At the line that holds "You are a computer-use", start repeating, and keep going exactly through the final line of the material; include both ends and skip the pictures.

Task material:
# # # # #
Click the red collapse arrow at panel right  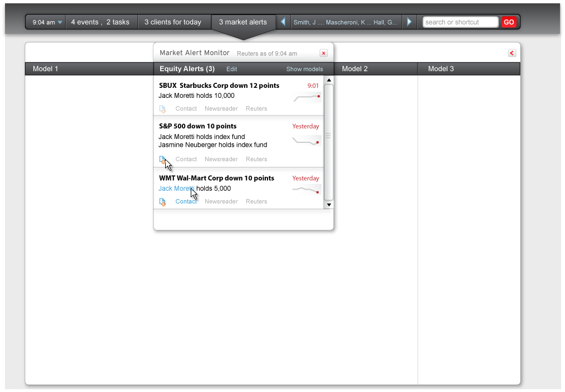[x=512, y=53]
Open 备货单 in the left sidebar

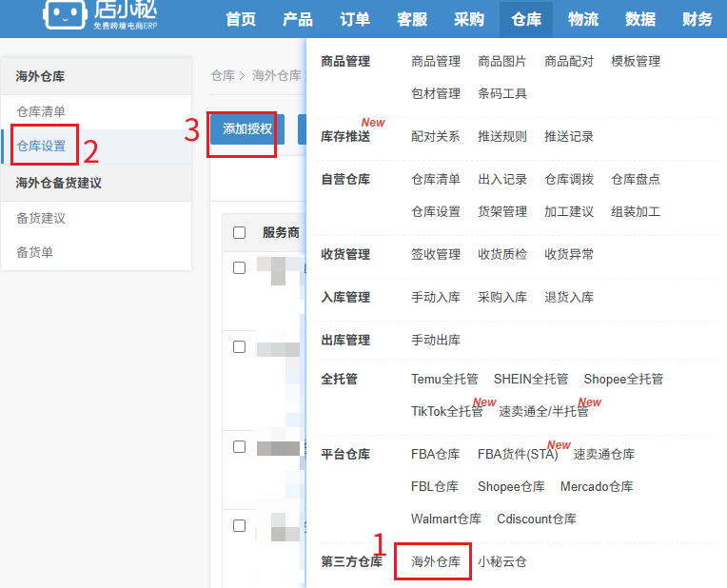click(x=35, y=252)
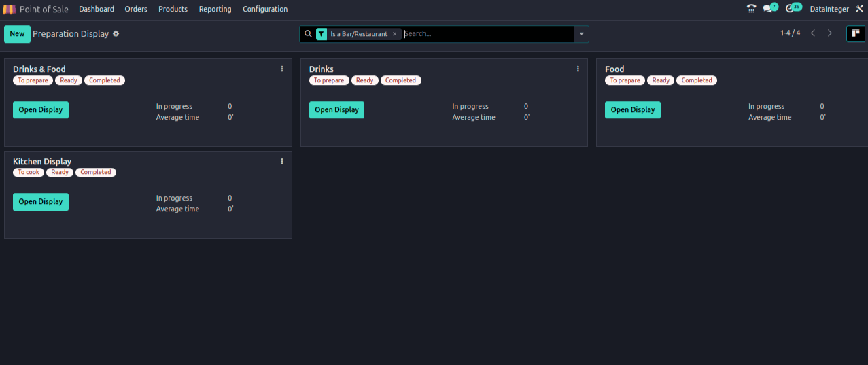The image size is (868, 365).
Task: Open the Drinks & Food card options menu
Action: [282, 69]
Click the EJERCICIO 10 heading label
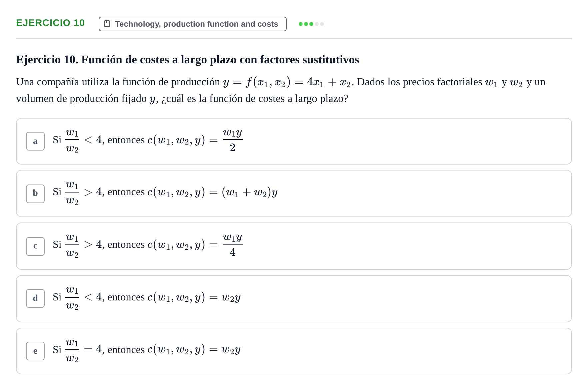The width and height of the screenshot is (588, 391). click(50, 23)
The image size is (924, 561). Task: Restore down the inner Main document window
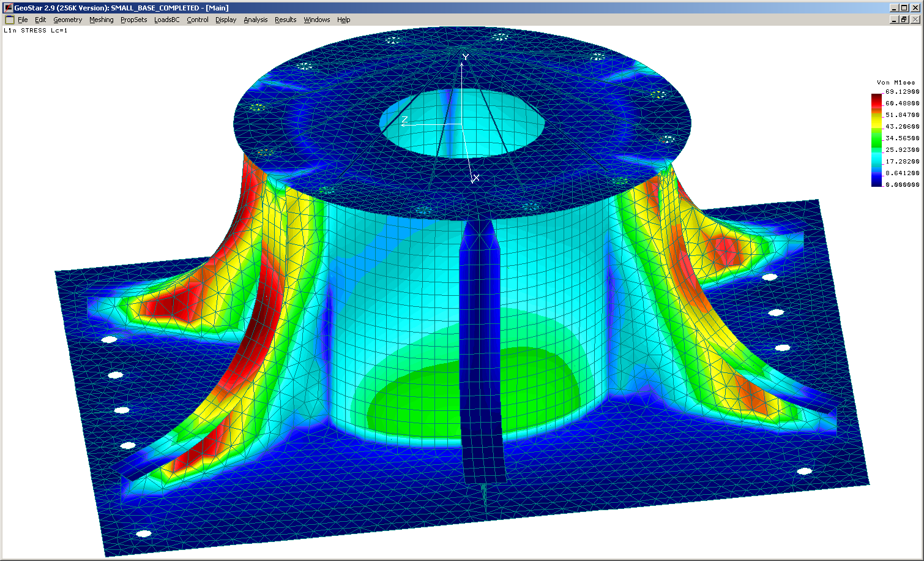(x=904, y=20)
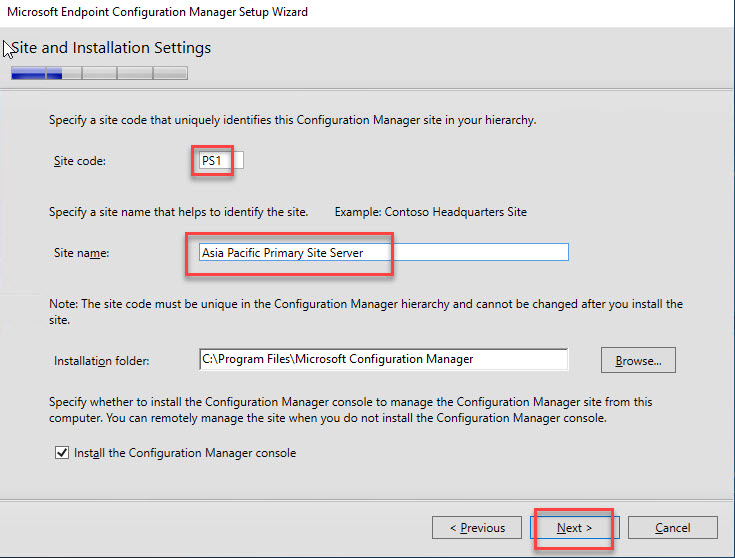This screenshot has width=735, height=558.
Task: Click the first filled progress bar segment
Action: point(28,73)
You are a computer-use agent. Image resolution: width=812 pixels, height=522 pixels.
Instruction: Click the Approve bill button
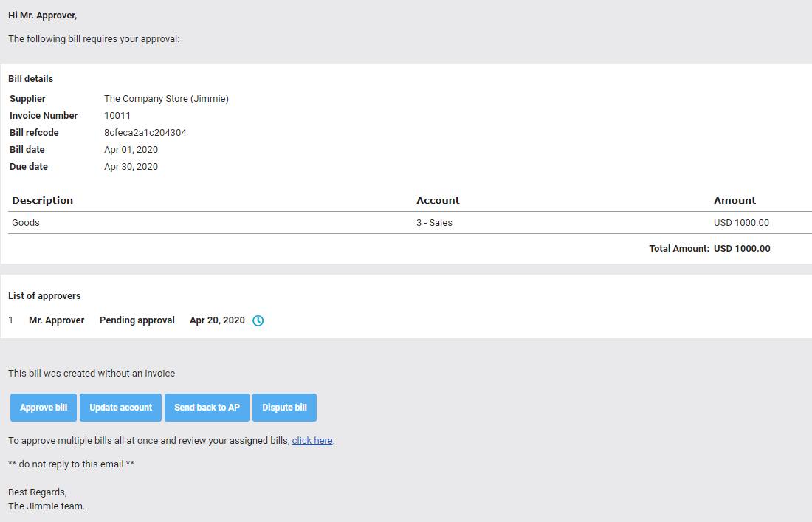pos(43,407)
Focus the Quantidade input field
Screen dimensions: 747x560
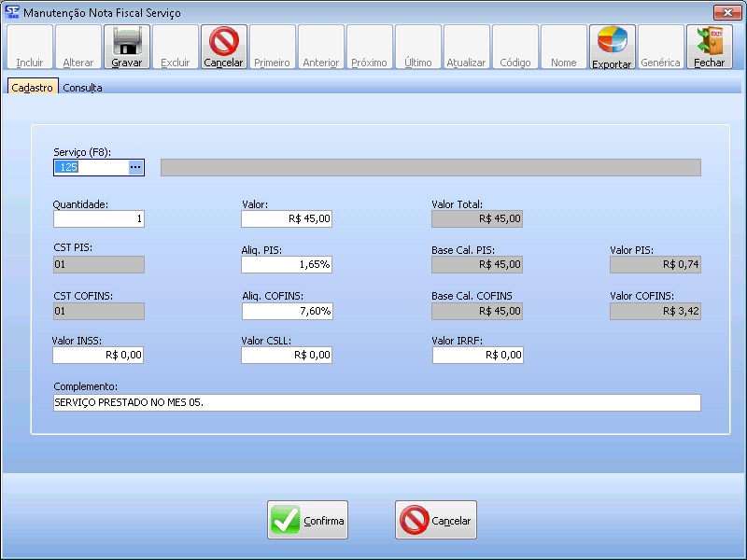(99, 219)
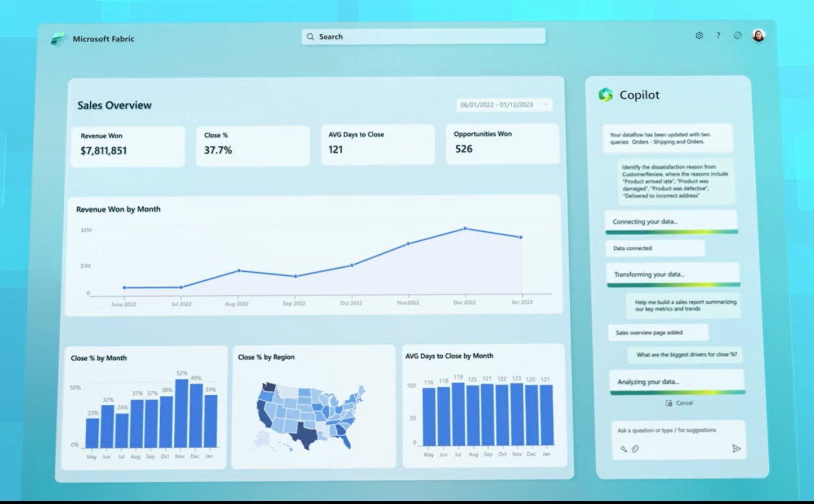Select the Revenue Won KPI card
The height and width of the screenshot is (504, 814).
(128, 146)
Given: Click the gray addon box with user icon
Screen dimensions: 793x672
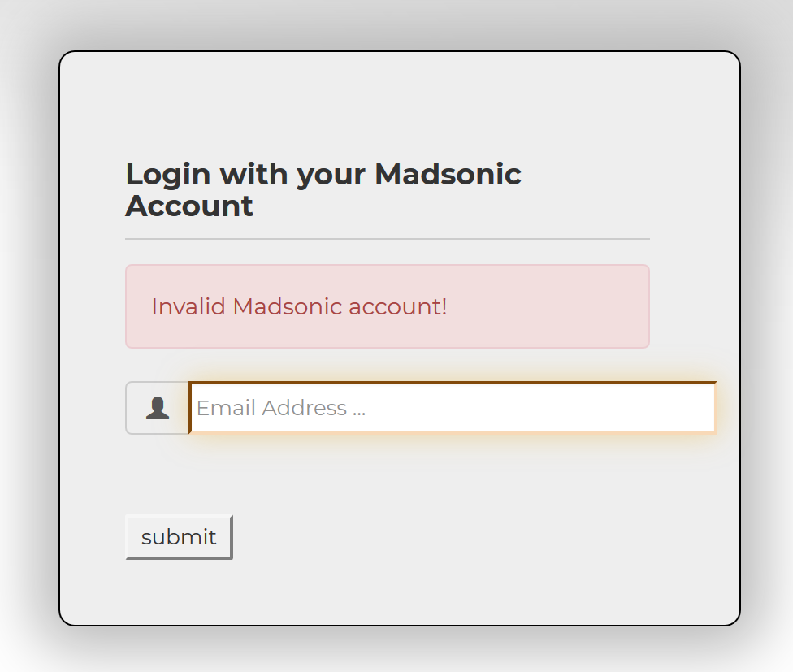Looking at the screenshot, I should [x=158, y=408].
# # # # #
Written response:
You are a computer-use agent. Image resolution: width=812 pixels, height=522 pixels.
Instruction: Click the Approve bill button
pos(43,407)
Focus the Quantidade input field
Screen dimensions: 747x560
(99, 219)
Select the Revenue Won KPI card
The height and width of the screenshot is (504, 814).
(128, 146)
Given: Click the gray addon box with user icon
Screen dimensions: 793x672
Looking at the screenshot, I should [x=158, y=408].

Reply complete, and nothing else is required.